Serbia May Start Work on South Stream Soon, Build Gas Plants, Uncategorized
Construction of Serbia’s section of the South Stream gas pipeline may begin by the end of the year, said the head of Srbijagas,the Balkan country’s state-owned gas company.
The 400-kilometer (250-mile) stretch, estimated to cost 1.38 billion euros ($1.86 billion) with transit capacity of 34 billion square meters of natural gas a year, may also enable Serbia to build two to four gas-fired power plants. Srbijagas will seek government approval and partners for developing the plants, which would provide power and steam for communal heating after the South Stream’s expected completion in 2015.
“I expect that, by the end of the year, since we are about a year ahead of other partners, we’ll be in the position to begin construction of the geostrategic energy project,” Srbijagas General Director Dusan Bajatovic said at an Oct. 8 conference in the former Yugoslav republic.
Serbia is seeking to diversify its gas imports that currently come from Hungary through Ukraine to be less vulnerable to delivery disruptions. Among the nations involved in the OAO Gazprom-led project, it was the first to complete a feasibility study for its part of the pipe.
Serbia joined the project as part of a broader agreement when OAO GazpromNeft bought Naftna Industrija Srbije AD, Serbia’s dominant oil producer and refiner, in 2009. An upgrade of Serb natural gas reservoir Banatski Dvor is also included.
The first phase of upgrading the depot to a capacity of 300 million cubic meters has been completed, enabling a 60-day backup for Srbijagas’s more-than 75,000 consumers in case of disruption, Bajatovic said. Srbijagas now mulls work on another reservoir, Srpski Itebej, where it could store up to 1 billion cubic meters, he said.

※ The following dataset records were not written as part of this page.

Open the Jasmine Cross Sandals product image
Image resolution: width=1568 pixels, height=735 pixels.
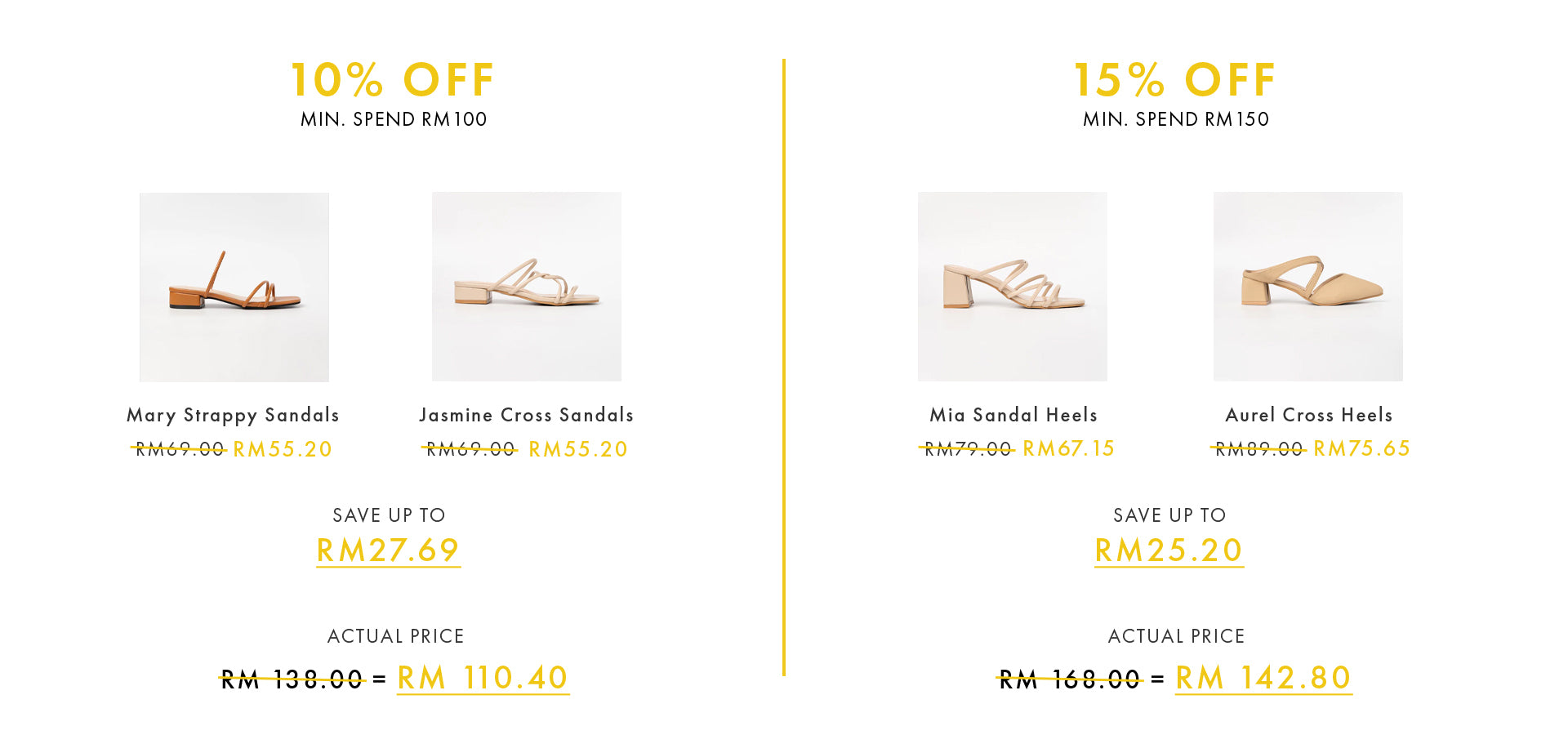click(527, 287)

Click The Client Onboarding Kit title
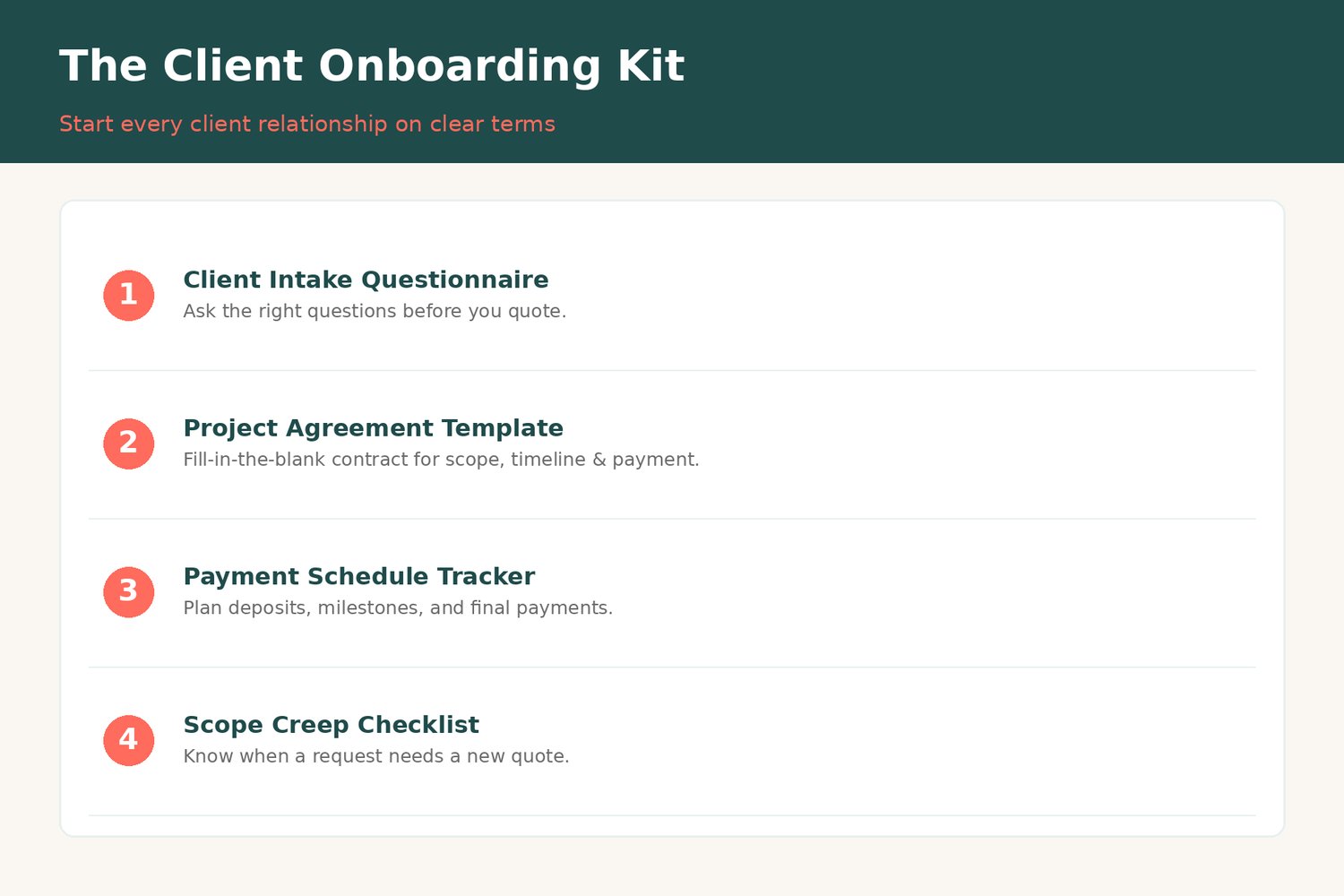click(x=372, y=66)
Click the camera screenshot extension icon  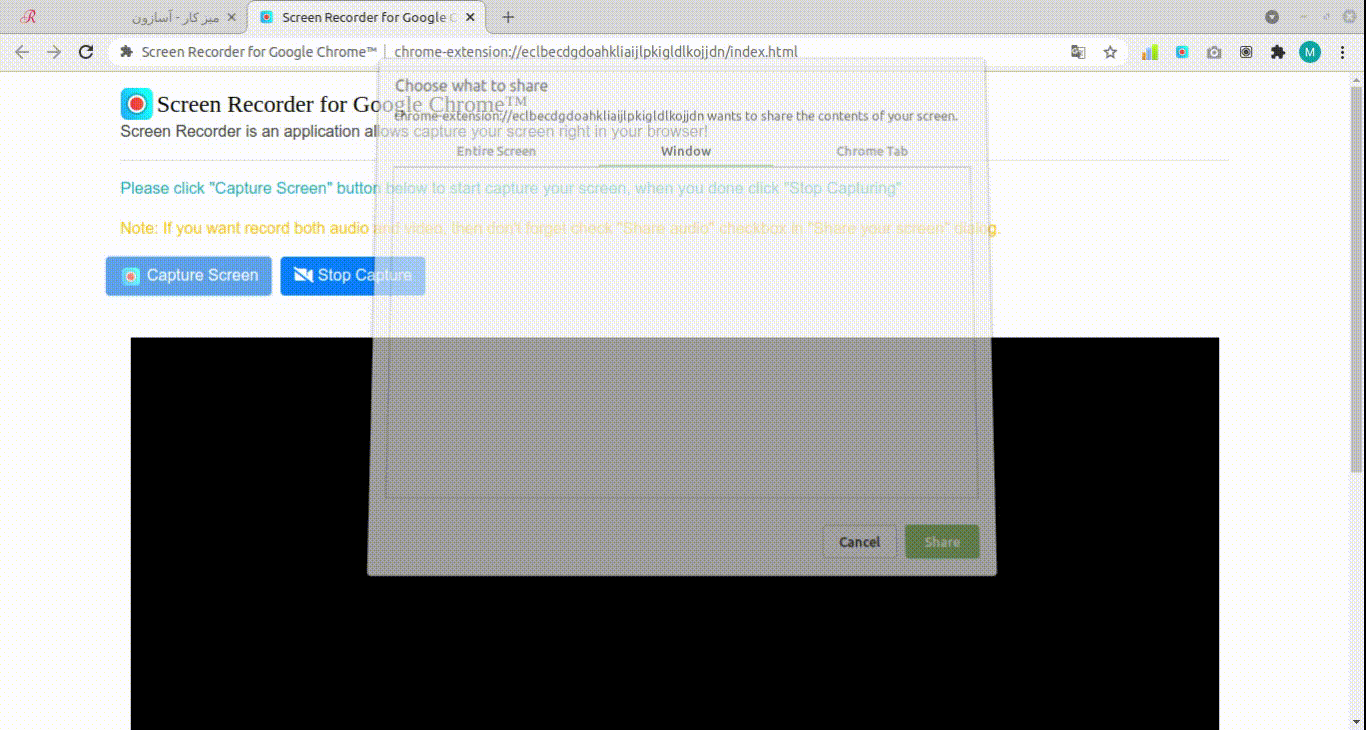pyautogui.click(x=1214, y=52)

Russia wants to deliver as much as 63 billion cubic meters of gas a year to the European Union under the Black Sea through the South Stream. It will be the second link bypassing Ukraine after the Nord Stream pipeline.
The pipeline will run 900 kilometers (560 miles) under the Black Sea to the Balkans and may cost 15.5 billion euros ($21.8 billion), including the onshore sections.
Srbijagas and Gazprom have formed the South Stream Serbia AG joint venture for developing the pipeline, 51 percent-owned by Gazprom. This puts Serbia’s portion of the investment at almost 700 million euros.
Bajatovic did not elaborate on financing for the Serbian section, saying only the cost, as well as Srbijagas’s debts of more than 600 million euros, ultimately need to be taken care by the Serbian government as the owner.
Raising Gas Prices
Serbia will increase its regulated gas prices this month by 15 percent on average, which will help Srbijagas narrow its losses, “but it won’t eliminate them” Bajatovic said.
He warned the government that “someone will eventually have to foot the bill” for using the price caps on gas as a “form of welfare” amid unemployment of almost 23 percent.
The state will soon give guarantees for another 190 million euro in loans that Srbijagas needs, after it backed the borrowing of 210 million euros from seven banks in July, the CEO said.
Still, Srbijagas is sticking to its plan to venture into insurance and possibly banking with Gazprom because OAO Gazprombank is “our biggest creditor and we want to share market risks with them,” Bajatovic said. A local license for Sogaz OAO, a Russian insurer, is expected “within days” he said.